* _INSTRUCTIONS FOR THE TASK_: Every line from the one containing "Task: Go to home via breadcrumb house icon" to the end of the data below should be copied exactly, but pictures should not.

[Screenshot grounding data]
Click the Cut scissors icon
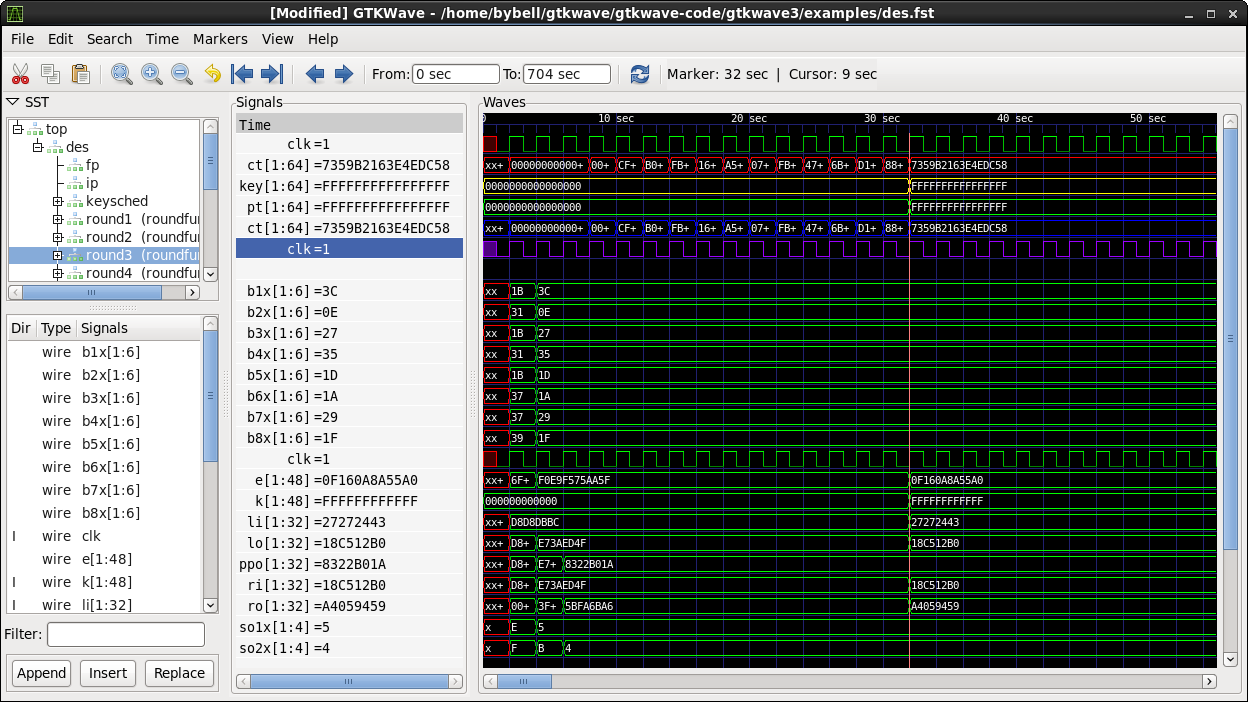Image resolution: width=1248 pixels, height=702 pixels. [20, 74]
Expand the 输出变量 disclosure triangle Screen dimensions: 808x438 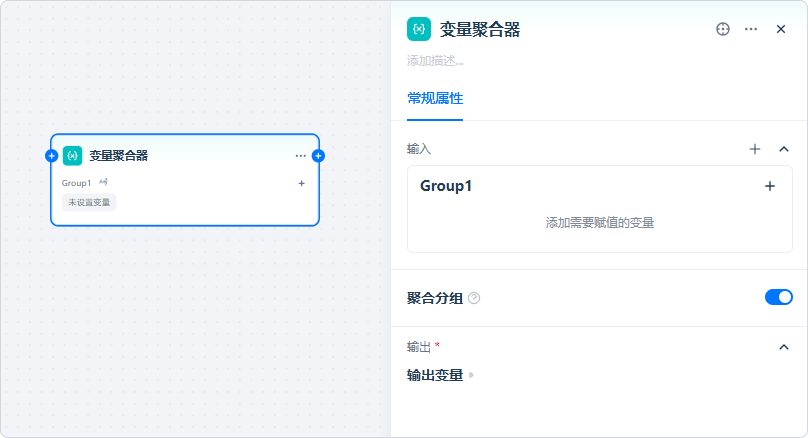pyautogui.click(x=472, y=375)
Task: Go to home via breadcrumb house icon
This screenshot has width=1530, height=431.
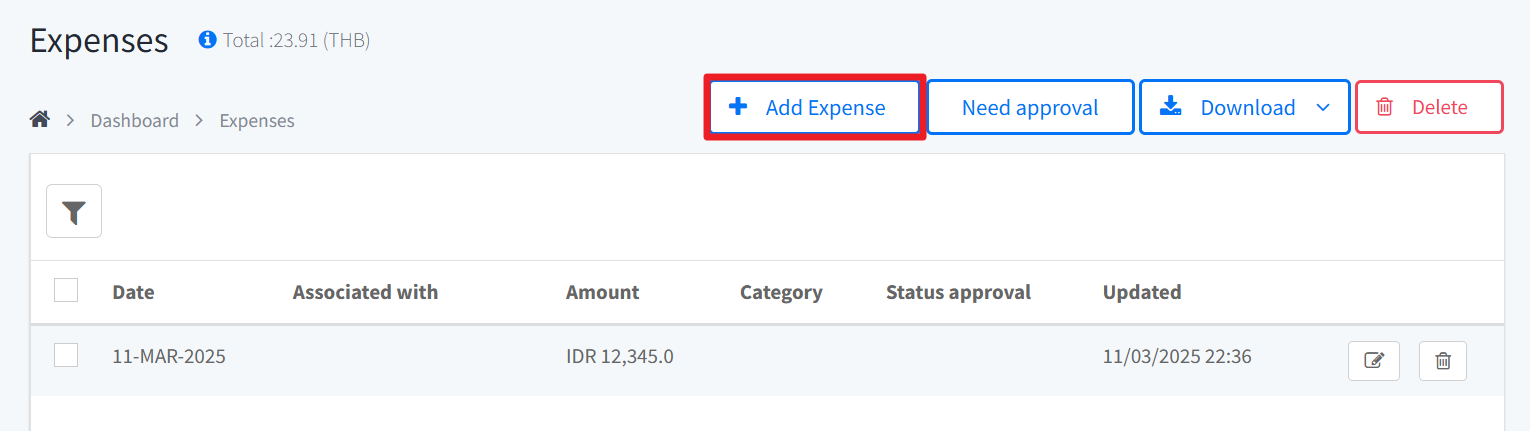Action: pyautogui.click(x=40, y=120)
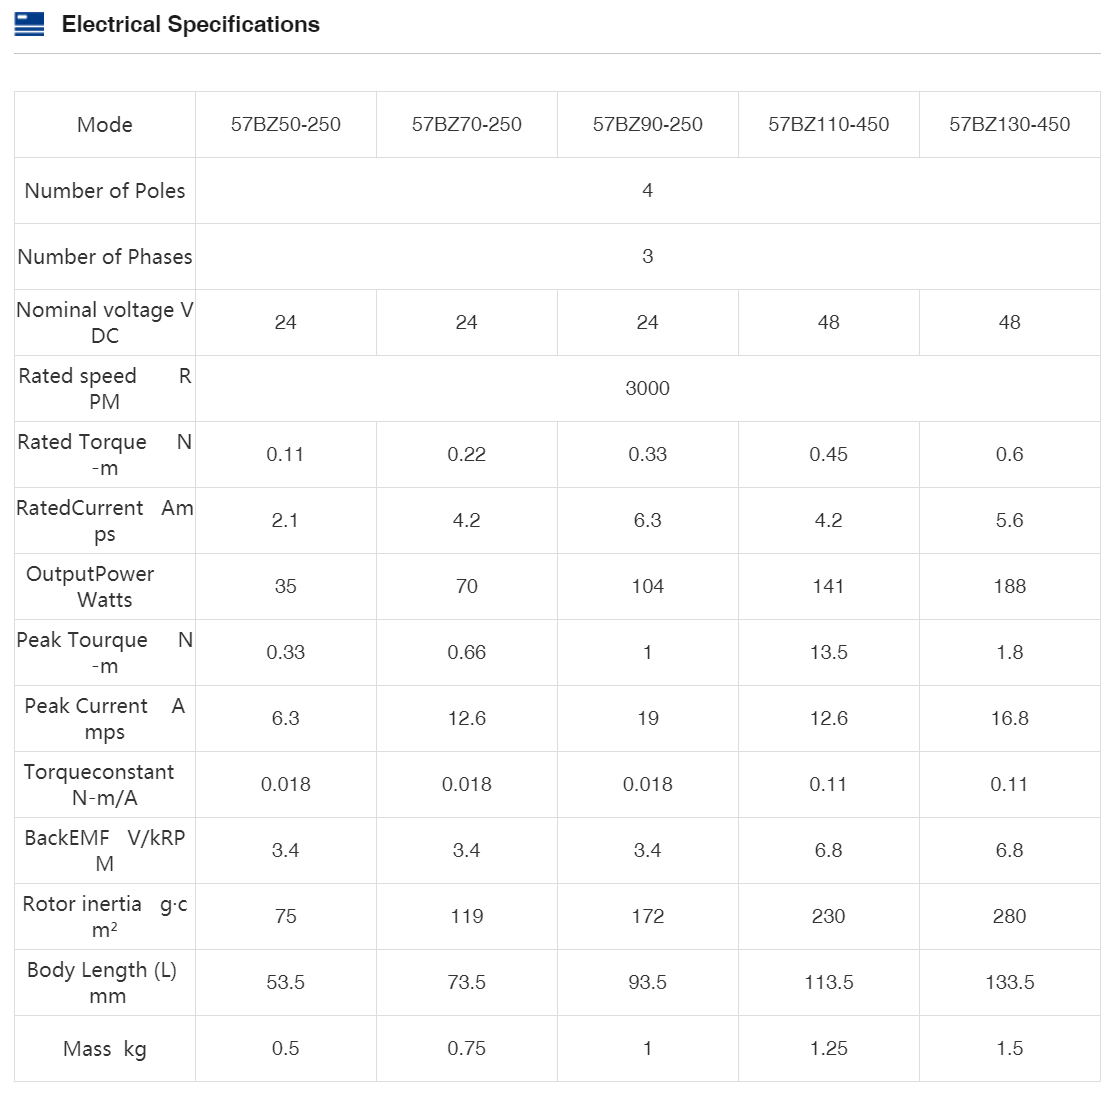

* _RESPONSE TO THE TASK_:
Task: Go to home via breadcrumb house icon
This screenshot has width=1530, height=431.
Action: pyautogui.click(x=40, y=120)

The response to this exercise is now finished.